I don't think it's a requirement that a system claiming to be AGI should be able to solve these problems, 99.99% of humans can't either.

An AGI is often claimed to be a general purpose problem solver and these are exactly the types of problems that a general purpose problem solver would be able to solve if given access to a mathematical library. All existing LLMs have been trained on abstract mathematics and logic but it is obvious that they are incapable of abstract logical reasoning, e.g. solving sudoku puzzles.
Here is my prediction, FWIW: the hard part of the problem has already been solved, in the following technical sense: there is a few 1000 lines program that has not been invented yet, but it will be invented soon, that loads a current LLM model, runs fast on current hardware, and you will deem it to be an AGI. In other words, the conditional Kolmogorov complexity of undisputable AGI given the Llama weights is only a few 1000 bytes. We are at the pre-AlphaGo, post Clark-Storkey stage of reasoning. That's my guess, anyway.
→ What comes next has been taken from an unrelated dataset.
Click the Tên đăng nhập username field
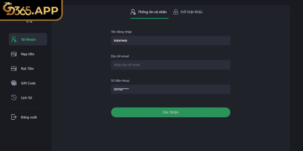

I think you are likely right but coming up with that final inference strategy is still "the hard part" IMO. Not in terms of computation, but in terms of algorith development.
99.9% of the population would not be able to solve these problems given a year and access to every piece of mathematical literature ever written (except the solutions to these problems of course).

Saying that you need to solve these to be considered AGI is ridiculously strict.